The thing of it, though, is that that's okay. It is totally, one thousand percent alright to be pissed about that, just as my whole philosophy that I'm a person, too, with equal needs and wants, not just a part-time wife, part-time caretaker is okay. That's really the whole goddamn point of the exercise! I felt, when I first started looking for support groups, and still feel, as I continue to search for others like me, that the pervasive idea of, "Look how great life can be even though my husband/wife/partner is sick! It's just made us stronger, look at our smiling pictures!", while not wrong, was rather restrictive. It doesn't allow for the ugly, the unsure, the scared, the selfish.

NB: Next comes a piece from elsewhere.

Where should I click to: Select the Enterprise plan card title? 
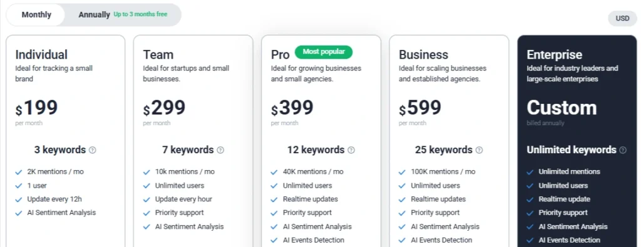click(555, 54)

Those emotions and thoughts, the ones I frequently talk about, those deserve just as much room at the table as the supportive warm fuzzies. It's a big enough table, I swear, I'm just sick of seeing the more unpleasant parts of being partnered to someone with a chronic disorder like my husband's get elbowed into the dark corner. That's what I find, almost every time I go looking for like-minded individuals. We talk to each other in private, maybe commiserate over email, and while that's awesome, because I would never want anyone to feel pressured to talk about their feelings in a public setting if it they're not ready to, I think there are more people like me than one might suspect. I think it's just that they might get tired of being pushed to the corner and made to feel, however unintentionally, like a freak. Or worse, like they're somehow less for having those types of thoughts in the first place.
When I think of support-type groups for people like my husband and people like me, I see khakis and business-casual dresses and polite conversations in rec centers and hotel meeting rooms. I don't see the kids like me, with questions and doubts and fears for both themselves and their loved ones. I want to believe that there's acceptance for all of us, because there should be. We all deal with this in the manner that best suits our families, our lives, even our individual happenings. So why isn't it acceptable that some of us need to talk about the rougher parts, and choose to handle things in a way that might not be so agreeable to others?

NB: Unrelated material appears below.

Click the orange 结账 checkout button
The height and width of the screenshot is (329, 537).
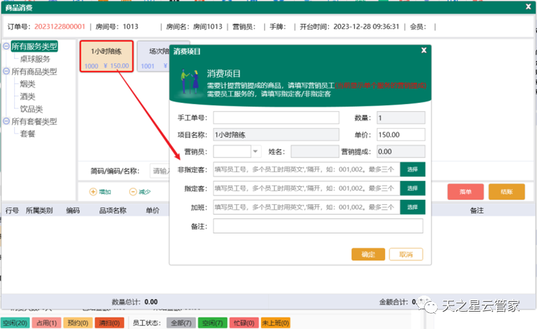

Look, while I've never in my life been in a physical fight and don't anticipate being in one, oh, ever, I will say that running my mouth has gotten me into plenty of trouble and made the years between twelve and seventeen a lot less smooth than they could have been. In any heavy issue I've ever seen and/or been a part of, someone has to be the dirty little punk with the scuffed boots who says what they're thinking and never mind those who think it's impolite. While it hasn't always been me, it has been me on more than one occasion and I'm happy to do it again now. I want to open the dialogue, I want there to be a place at the table for us, I want there to not even be an "us", because aren't we all in this together?
And that's the crux of it, right there. Why does it have to be, "I hope she realizes what she's doing by not being there for every.little.thing"? Why go there in the first place? Can't it just be, "Damn, that's a tough call to make, I'm glad she and her husband have found something that works for them?" Some part of me will always feel like that dirty little punk running off at the mouth, but my hope is that someday I can run my mouth from the table, side by side with all the other opinions. Maybe I'll even wear a nice dress to do it.